Assignment: Check every line below, and copy those that include "each".

Available data:
◆ ◆ ◆ ◆ ◆

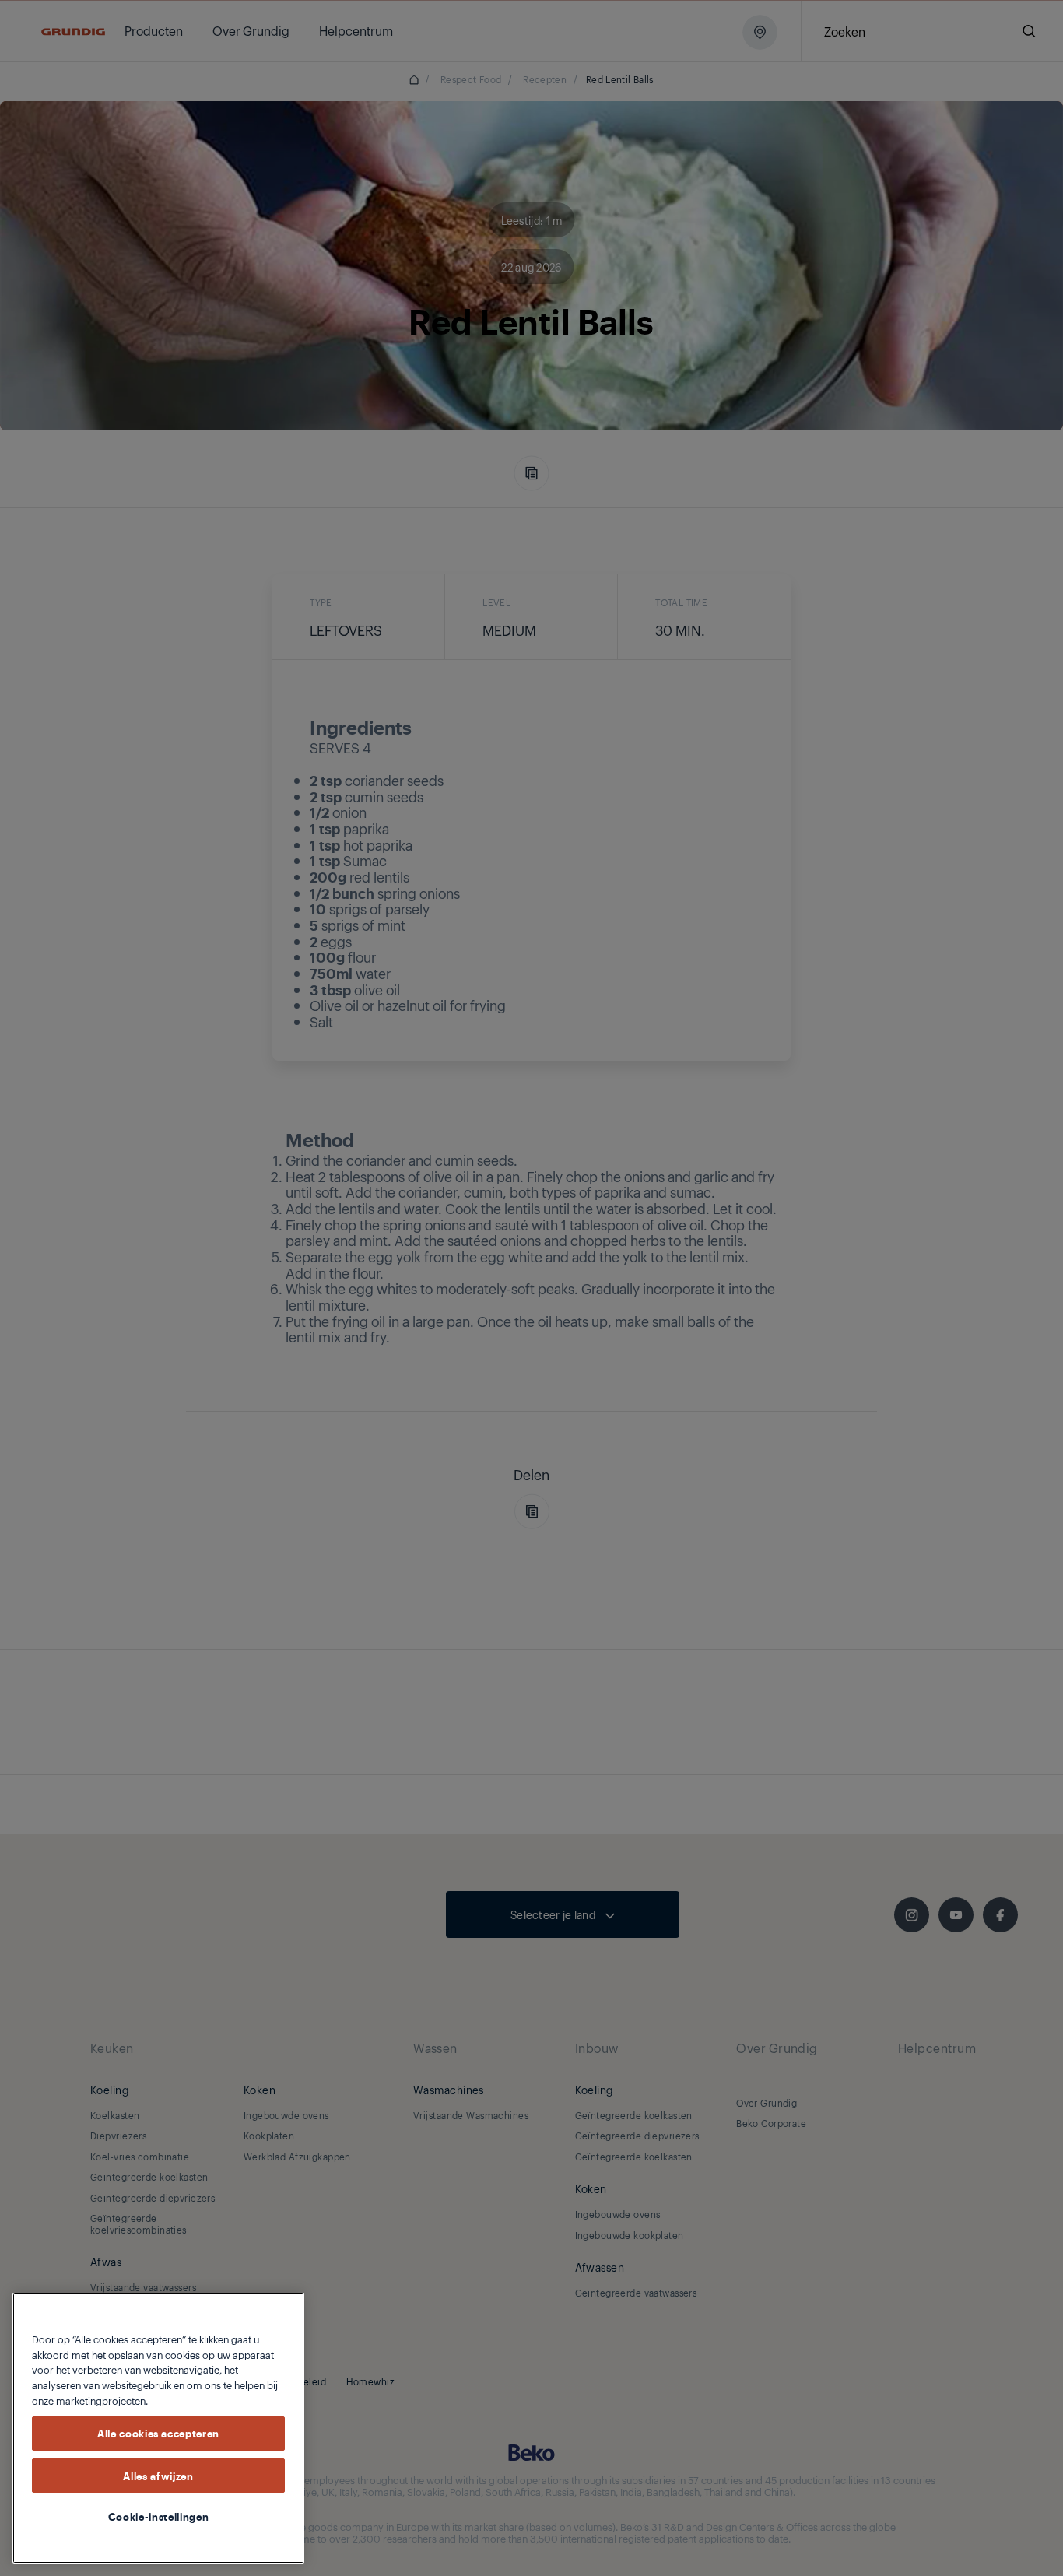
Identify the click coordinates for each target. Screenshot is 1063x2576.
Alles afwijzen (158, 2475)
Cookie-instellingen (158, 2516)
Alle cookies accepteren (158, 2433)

◆ ◆ ◆ ◆ ◆

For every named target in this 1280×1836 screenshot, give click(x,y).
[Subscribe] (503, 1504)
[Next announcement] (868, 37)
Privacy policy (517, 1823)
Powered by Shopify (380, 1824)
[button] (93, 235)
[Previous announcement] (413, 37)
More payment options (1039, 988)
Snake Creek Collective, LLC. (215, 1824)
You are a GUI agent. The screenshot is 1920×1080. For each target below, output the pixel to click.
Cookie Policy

◆ ◆ ◆ ◆ ◆

Answer to the exercise:
Identify the click coordinates for each target. Screenshot is 1063x2576.
You are a GUI agent. The screenshot is 1920×1080. For each target below, output the pixel to click.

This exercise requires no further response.